━━━━━ DATA ━━━━━

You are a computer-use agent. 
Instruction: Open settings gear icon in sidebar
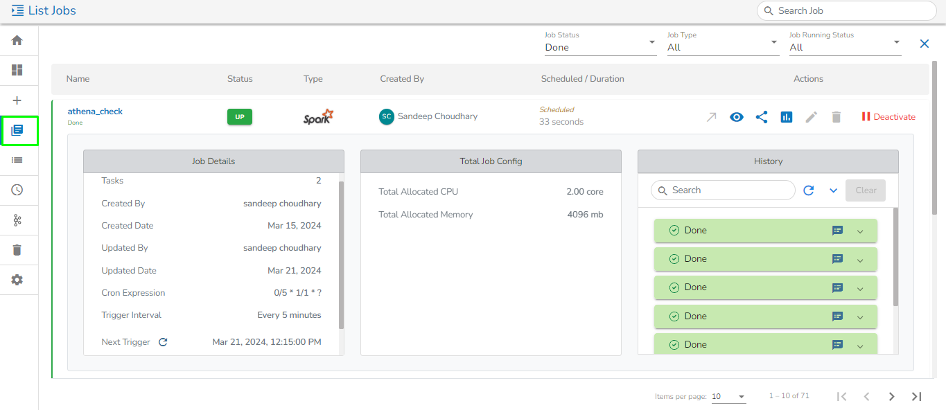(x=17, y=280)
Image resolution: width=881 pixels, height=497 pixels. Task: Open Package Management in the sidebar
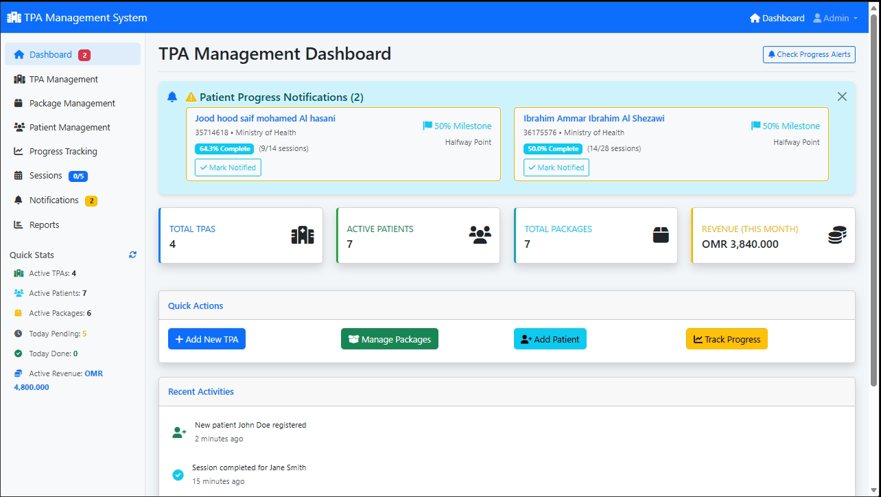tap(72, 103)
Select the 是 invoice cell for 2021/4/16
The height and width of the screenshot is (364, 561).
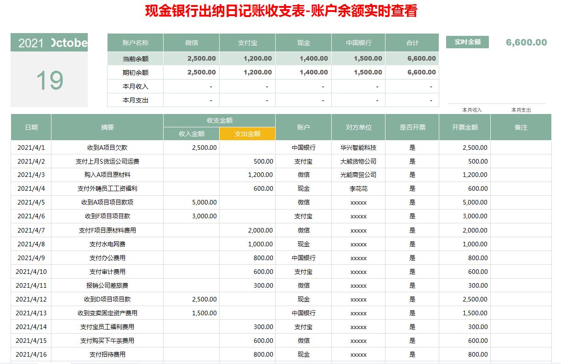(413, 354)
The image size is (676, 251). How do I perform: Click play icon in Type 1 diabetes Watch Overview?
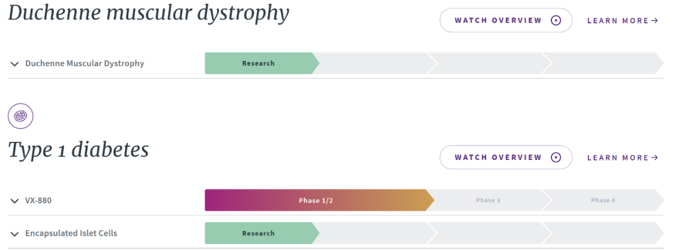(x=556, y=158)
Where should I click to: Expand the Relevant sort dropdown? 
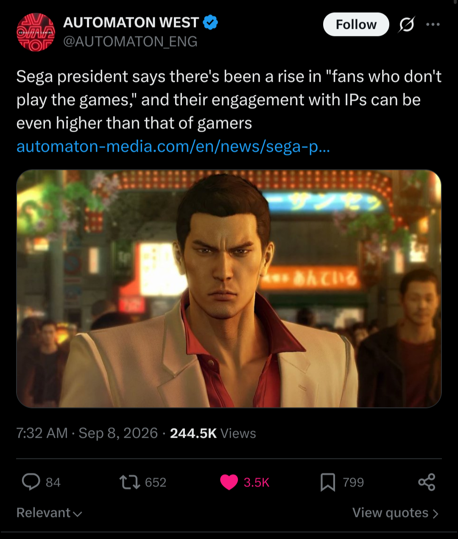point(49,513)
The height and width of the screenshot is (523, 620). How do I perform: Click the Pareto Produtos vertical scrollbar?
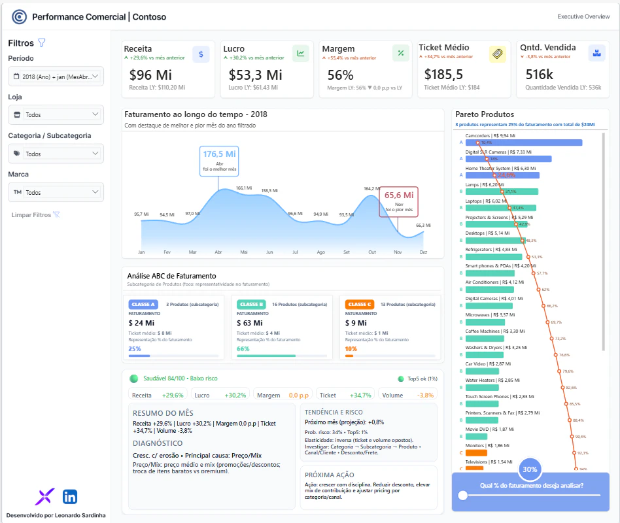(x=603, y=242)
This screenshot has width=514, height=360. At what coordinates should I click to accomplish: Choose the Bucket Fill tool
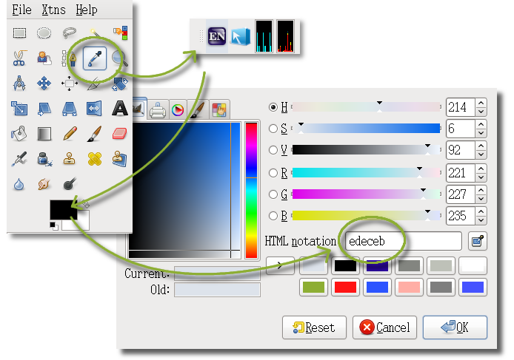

━━━━━

EXERCISE →
Copy out all of the data above word for word, leaving out the pictures.

THE COMPLETED TASK →
You are a computer-use agent. 
Instruction: Open settings gear icon in sidebar
(x=17, y=280)
Image resolution: width=881 pixels, height=497 pixels. Task: Open Package Management in the sidebar
tap(72, 103)
Select the 是 invoice cell for 2021/4/16
The height and width of the screenshot is (364, 561).
(413, 354)
The image size is (676, 251). How do I perform: Click play icon in Type 1 diabetes Watch Overview?
(x=556, y=158)
Where should I click to: Expand the Relevant sort dropdown? 
point(49,513)
The height and width of the screenshot is (523, 620). How do I perform: Click the Pareto Produtos vertical scrollbar?
(x=603, y=242)
This screenshot has width=514, height=360. At what coordinates should I click to accomplish: Choose the Bucket Fill tool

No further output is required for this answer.